* What you have to do: Duplicate, word for word, everything in the material from the line containing "Select the small" down to the line containing "pos(477,205)", including both of those lines.

#### Information shown

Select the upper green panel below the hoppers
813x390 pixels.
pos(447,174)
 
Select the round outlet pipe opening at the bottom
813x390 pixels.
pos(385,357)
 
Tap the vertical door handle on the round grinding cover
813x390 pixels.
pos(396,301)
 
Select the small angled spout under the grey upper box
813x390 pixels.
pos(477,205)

########
#### Information shown

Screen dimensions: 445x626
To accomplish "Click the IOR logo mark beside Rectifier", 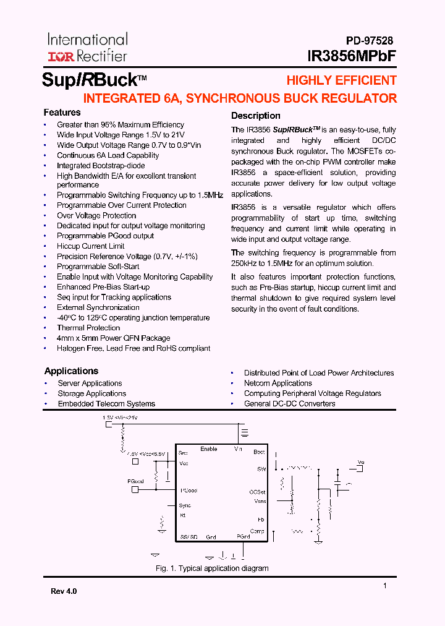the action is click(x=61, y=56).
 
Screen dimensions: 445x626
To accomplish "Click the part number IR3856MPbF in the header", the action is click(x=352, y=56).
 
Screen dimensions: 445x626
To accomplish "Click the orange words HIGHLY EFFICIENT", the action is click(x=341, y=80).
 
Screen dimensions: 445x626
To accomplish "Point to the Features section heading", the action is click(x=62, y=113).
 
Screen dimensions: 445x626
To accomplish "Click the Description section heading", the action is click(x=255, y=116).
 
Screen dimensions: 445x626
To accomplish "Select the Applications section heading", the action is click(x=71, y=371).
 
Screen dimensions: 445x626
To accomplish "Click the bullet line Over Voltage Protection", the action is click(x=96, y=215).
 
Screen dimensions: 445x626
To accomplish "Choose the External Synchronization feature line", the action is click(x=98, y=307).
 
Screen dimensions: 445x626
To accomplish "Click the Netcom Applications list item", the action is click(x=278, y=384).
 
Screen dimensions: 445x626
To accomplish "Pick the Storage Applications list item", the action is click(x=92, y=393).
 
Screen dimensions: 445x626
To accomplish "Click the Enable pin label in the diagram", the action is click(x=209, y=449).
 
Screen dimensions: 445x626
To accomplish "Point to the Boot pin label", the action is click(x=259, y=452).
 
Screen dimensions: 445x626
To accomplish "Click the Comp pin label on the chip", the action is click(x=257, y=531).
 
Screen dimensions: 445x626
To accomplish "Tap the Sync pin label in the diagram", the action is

########
#### Information shown

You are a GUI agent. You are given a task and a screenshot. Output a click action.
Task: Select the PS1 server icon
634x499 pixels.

########

* Result of this exercise:
Select the small angled spout under the grey upper box
813x390 pixels.
pos(477,205)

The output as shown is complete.